BRUSSELS, March 5, 2015 – More than two-thirds of young people across the European Union (EU) have a positive view of the bloc and the values that it stands for such as peace, diversity and unity. Only 14 percent have a negative view of the EU, according to a new survey which asked young people from across the 28 member states what the Union means to them, and what the top priorities should be for European leaders over the next five years.
The Erasmus Generation Survey, carried out by ThinkYoung, a Brussels-based youth think tank, and Burson-Marsteller, a leading global public affairs and public relations firm, invited 1,500 young Europeans to respond to a 15-question online questionnaire. The aim is to highlight the values of people aged 18 to 40 and to contribute to the direction of future European policy by calling on those in office to act.
When asked, “What is the first word that comes to mind when you think of the European Union,” the responses were generally optimistic. The words most often associated with the EU were “peace,” “future,” “diversity” and “unity.” However, “bureaucracy” also readily comes to mind, signalling that some young people see the EU as an organization which moves slowly and where important decisions are taken by officials rather than by elected representatives.
Young citizens’ overall positive predisposition is exemplified in our evidence which shows that 67 percent of all respondents hold a positive point of view of the “European project.” This group also believes that it is important for the EU to be united in order to be more effective.
This view of a more united Europe is reflected in the majority of respondents who believe that the EU can compete effectively on the world stage, compared with only 17 percent who believe their country would be competitive independently.
Peace and stability in Europe and the right of EU citizens to travel to, live or study in another member state were cited as the most significant achievements of the EU by 61 percent and 83 percent of respondents respectively.
Consumers benefiting from the free movement of goods across member states closely followed, mentioned by a quarter of respondents, while ensuring that people’s fundamental freedom and rights are respected also ranks among the EU’s most significant achievements.
Two-thirds of respondents believe that Europeans share the same fundamental values, in addition to their distinct set of national values. Responses suggest that the media, politicians and religion are significantly less influential in shaping the value system than family and friends.
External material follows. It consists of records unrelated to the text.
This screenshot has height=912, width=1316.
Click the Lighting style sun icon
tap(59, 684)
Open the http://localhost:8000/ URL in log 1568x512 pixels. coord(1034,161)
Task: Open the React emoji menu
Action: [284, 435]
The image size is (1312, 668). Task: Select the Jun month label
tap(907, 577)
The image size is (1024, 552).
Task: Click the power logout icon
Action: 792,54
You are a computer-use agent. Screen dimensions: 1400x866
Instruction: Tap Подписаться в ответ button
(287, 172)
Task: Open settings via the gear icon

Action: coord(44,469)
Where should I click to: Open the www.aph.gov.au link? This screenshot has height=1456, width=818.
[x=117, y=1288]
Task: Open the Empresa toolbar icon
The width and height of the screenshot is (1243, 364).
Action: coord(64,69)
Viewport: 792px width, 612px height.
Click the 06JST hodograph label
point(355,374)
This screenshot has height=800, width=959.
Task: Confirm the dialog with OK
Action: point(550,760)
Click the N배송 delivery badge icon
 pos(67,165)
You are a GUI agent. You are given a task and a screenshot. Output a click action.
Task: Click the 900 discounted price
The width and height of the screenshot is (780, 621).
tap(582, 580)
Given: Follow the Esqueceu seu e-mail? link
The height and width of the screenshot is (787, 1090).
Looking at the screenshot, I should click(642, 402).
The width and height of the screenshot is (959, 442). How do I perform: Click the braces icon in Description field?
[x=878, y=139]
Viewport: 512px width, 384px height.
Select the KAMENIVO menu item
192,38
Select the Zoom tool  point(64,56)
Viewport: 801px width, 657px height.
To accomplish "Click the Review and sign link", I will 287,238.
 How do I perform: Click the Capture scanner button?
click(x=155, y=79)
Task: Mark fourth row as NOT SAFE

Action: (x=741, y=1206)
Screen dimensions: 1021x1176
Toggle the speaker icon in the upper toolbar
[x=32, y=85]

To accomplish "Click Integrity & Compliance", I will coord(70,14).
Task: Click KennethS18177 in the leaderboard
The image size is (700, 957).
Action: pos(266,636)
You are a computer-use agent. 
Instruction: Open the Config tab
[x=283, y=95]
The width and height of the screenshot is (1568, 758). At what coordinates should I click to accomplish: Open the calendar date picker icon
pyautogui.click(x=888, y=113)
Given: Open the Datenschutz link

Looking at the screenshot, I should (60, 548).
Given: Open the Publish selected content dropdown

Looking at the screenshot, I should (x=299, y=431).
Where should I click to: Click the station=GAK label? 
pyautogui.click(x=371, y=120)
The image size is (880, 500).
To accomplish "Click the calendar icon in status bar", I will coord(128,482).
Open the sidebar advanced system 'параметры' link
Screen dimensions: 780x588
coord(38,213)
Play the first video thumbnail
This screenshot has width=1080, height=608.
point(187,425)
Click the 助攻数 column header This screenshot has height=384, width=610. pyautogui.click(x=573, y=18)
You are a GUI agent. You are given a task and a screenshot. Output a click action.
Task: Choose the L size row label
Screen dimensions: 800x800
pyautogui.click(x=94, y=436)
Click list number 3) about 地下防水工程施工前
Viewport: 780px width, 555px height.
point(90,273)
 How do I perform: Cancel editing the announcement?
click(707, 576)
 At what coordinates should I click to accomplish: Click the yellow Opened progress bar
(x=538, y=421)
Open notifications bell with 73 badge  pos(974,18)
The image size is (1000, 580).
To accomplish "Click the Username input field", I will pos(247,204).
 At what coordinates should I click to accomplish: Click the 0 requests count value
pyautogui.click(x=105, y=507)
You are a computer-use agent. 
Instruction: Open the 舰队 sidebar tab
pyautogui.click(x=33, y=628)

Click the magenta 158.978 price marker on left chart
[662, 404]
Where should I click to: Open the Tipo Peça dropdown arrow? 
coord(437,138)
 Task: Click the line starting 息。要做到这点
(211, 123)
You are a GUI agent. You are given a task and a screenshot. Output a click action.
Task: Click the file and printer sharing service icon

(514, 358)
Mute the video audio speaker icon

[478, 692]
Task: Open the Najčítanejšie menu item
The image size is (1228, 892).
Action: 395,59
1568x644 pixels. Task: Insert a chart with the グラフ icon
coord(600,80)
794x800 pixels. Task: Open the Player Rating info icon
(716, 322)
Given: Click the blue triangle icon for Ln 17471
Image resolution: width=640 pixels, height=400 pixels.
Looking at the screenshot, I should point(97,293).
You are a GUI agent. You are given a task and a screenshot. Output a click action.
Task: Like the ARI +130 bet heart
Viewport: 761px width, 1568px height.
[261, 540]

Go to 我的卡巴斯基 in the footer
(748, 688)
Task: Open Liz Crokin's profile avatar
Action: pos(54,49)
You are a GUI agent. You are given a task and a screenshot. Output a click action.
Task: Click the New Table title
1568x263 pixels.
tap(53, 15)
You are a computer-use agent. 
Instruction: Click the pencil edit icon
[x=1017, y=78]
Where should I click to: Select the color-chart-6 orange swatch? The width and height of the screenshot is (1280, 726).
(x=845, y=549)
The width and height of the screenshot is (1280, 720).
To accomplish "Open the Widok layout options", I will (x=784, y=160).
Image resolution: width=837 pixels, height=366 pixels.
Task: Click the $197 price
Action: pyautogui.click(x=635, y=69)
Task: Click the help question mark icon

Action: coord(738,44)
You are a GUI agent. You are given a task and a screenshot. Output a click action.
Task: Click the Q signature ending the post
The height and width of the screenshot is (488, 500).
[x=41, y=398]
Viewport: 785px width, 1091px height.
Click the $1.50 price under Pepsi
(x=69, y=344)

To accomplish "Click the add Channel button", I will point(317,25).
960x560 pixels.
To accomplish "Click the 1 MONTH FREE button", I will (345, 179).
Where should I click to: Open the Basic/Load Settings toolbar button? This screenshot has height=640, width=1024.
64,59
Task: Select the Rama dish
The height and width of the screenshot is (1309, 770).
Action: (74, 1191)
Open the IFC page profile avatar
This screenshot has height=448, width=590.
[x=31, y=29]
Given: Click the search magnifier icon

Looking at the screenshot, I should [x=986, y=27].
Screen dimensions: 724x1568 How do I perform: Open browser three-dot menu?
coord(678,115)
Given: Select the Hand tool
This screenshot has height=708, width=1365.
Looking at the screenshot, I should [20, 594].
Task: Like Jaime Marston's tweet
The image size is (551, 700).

Unsurprisingly, growth and jobs are considered the most important issues the EU should prioritize by 59 percent of respondents, followed by climate change and the environment, and finally the fight against corruption. Tackling corruption is seen as a key initiative to promoting entrepreneurship among young people (17 percent), along with reducing bureaucracy (25 percent) and investing in education and skills training (29 percent).
Eighty-two percent of respondents reported that they are interested in European politics, while 65 percent believe their vote makes a difference. Despite this, most young people believe that those between 35 and 60 are the most influential in politics.
Increasing the participation of young people in European democratic life is a Treaty requirement and a major challenge for the EU institutions, however, more needs to be done to address the lack of adequate election information and to convince young people to take part.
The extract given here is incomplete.